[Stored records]
== Segment start ==
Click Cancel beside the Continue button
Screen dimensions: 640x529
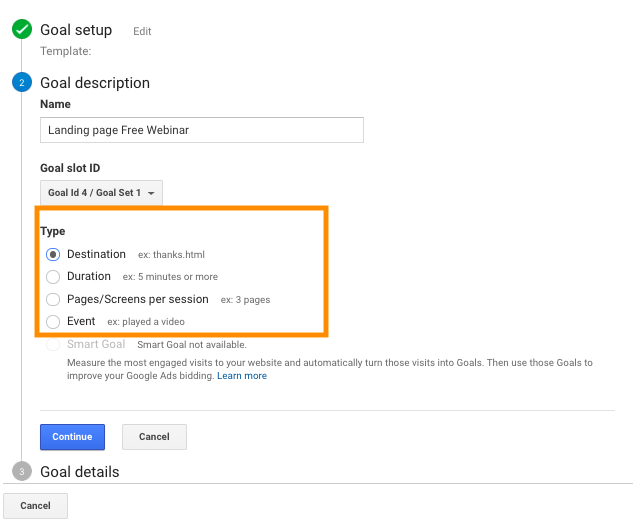[x=154, y=437]
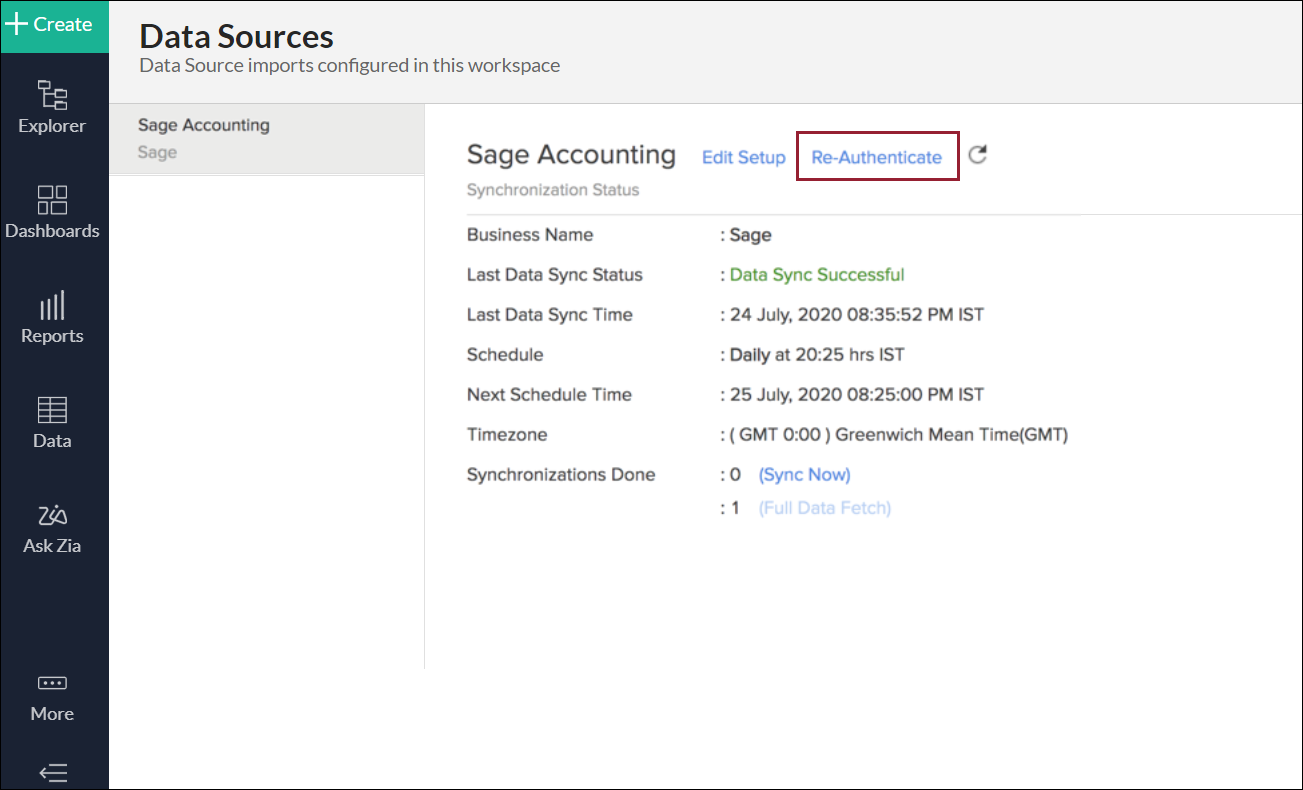Collapse the left navigation sidebar
This screenshot has height=790, width=1303.
(52, 772)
== Segment end ==
### What you are asked to do
Leaving the pictures aside, write out the entries above exactly.

### Problem solution
Click Cancel beside the Continue button
Screen dimensions: 640x529
[x=154, y=437]
Collapse the left navigation sidebar
This screenshot has height=790, width=1303.
(52, 772)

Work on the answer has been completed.